## WORK TO COMPLETE
Only the lines from the one bearing "Image resolution: width=294" through the end of the listing belong in your response, restated word for word and without pictures.

## DATASET CONTENT
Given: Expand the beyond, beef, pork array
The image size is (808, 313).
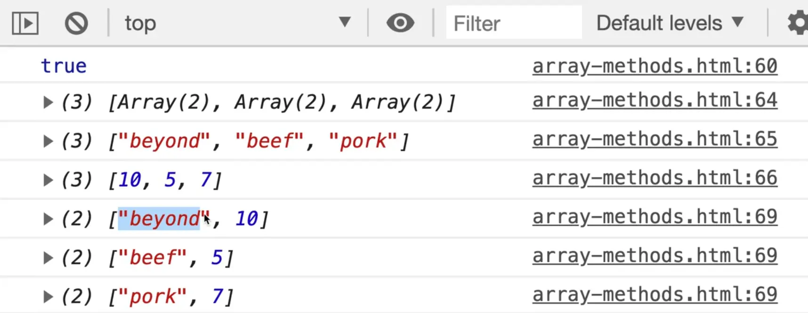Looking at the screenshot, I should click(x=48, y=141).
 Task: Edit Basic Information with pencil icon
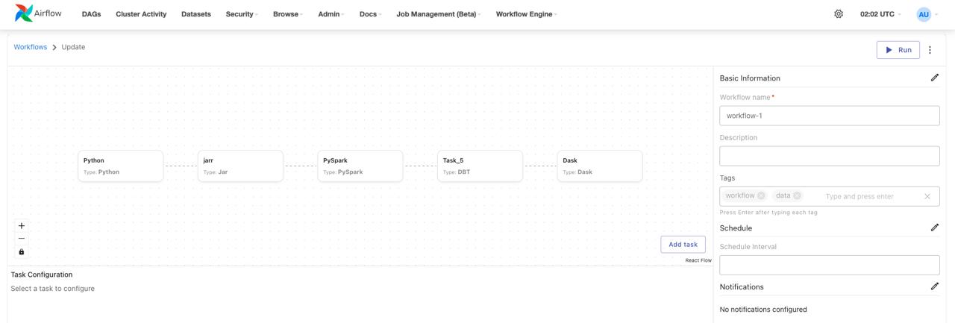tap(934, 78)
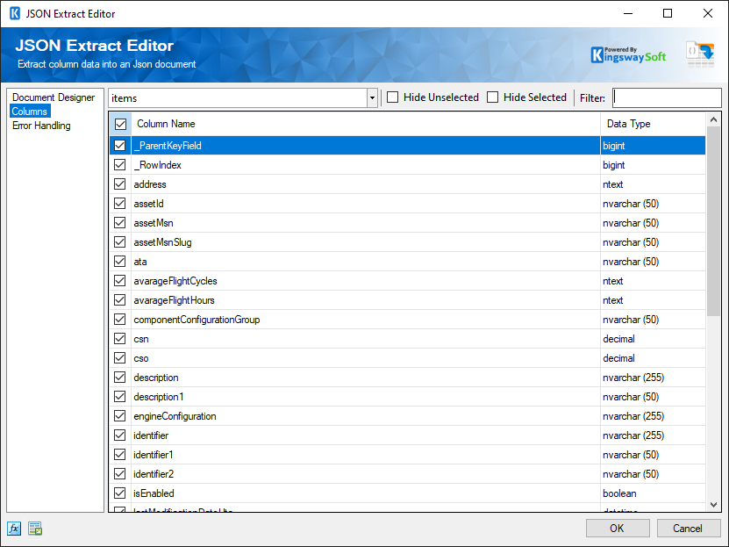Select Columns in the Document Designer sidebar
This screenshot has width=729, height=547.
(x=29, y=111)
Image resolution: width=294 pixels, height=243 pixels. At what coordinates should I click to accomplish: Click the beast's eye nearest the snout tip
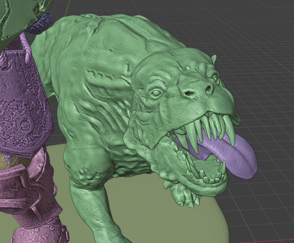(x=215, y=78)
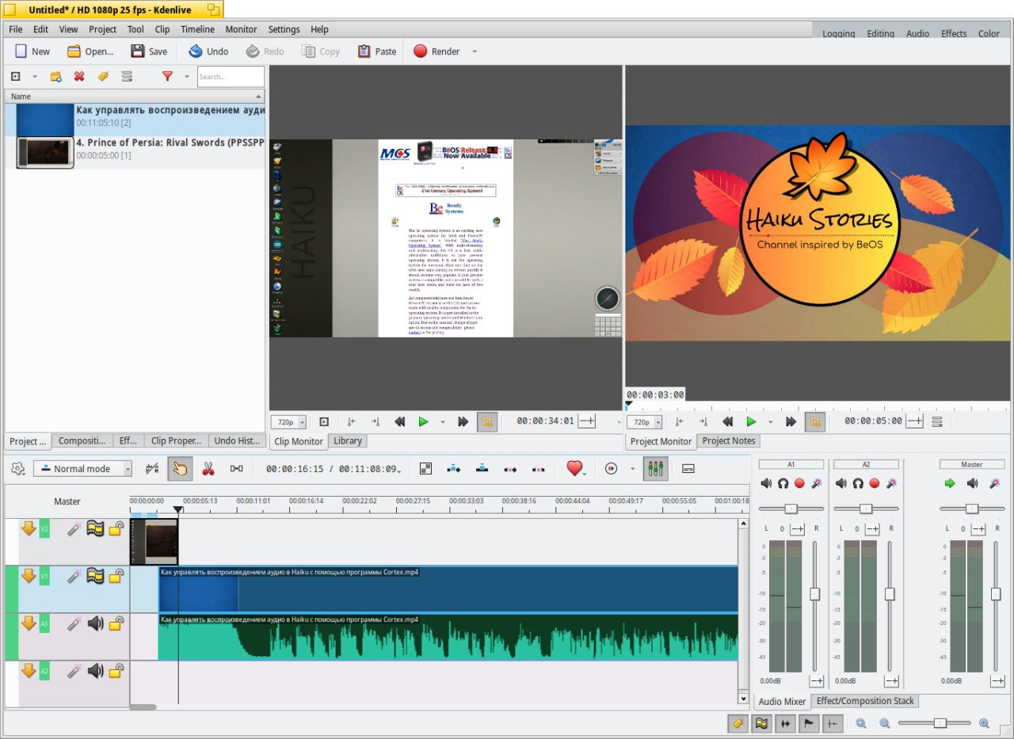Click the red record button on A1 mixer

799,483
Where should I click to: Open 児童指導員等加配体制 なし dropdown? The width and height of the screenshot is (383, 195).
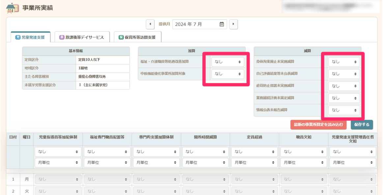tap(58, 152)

## EXPECTED ANSWER
Image resolution: width=294 pixels, height=243 pixels. At what coordinates should I click to accomplish: Click the beast's eye nearest the snout tip
(x=215, y=78)
Click the red record button on A1 mixer

799,483
Where should I click to: Open 児童指導員等加配体制 なし dropdown? The width and height of the screenshot is (383, 195).
tap(58, 152)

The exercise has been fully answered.